I'm strongly in favor of people having very large ranges of latitude to practice whatever religion they prefer. I see very few areas where government has a legitimate reason to restrict religious practice. However, there is a non-trivial difference between letting religion be and granting religious beliefs the status of 'alternative truth' when it comes to questions about curriculum in public schools. Letting schools off the hook, if you will, because the most current science contradicts this or that deeply held belief sets up those religious belief as having an alternative truth that must be treated as being as equally probable when they simply are not.

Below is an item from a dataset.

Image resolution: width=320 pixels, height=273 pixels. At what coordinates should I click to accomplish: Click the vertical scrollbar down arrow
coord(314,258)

This sets up a great deal of confusion for people and hamstrings them in the long run.

It is imply not true that the Young Earth Creationist account of the origins of the Universe, the planet and the history of life on this planet is a viable alternative to the standard scientific account. The YEC account gets it wrong all over the place so anyone who learns the YEC account *as if it were a scientific theory* is, for all practical purposes, shut out of the mainstream of large amounts of science. We do neither them nor ourselves any favors pretending that it is any other way. I don't see this as being properly a question of religious freedom anymore than I would if some sect or another taught that pi was *exactly* 3.0 or that the angles of a triangle always add up to 100 degrees. No one would argue that any church-run school had the right to teach students that, for instance, men walked on the moon in 1869 instead of 1969 or that the Earth was at the center of the solar system. I see no reason to draw a hedge around certain scientific questions and allow church-run schools to get a pass on any subject just because it may conflict with their religious doctrines.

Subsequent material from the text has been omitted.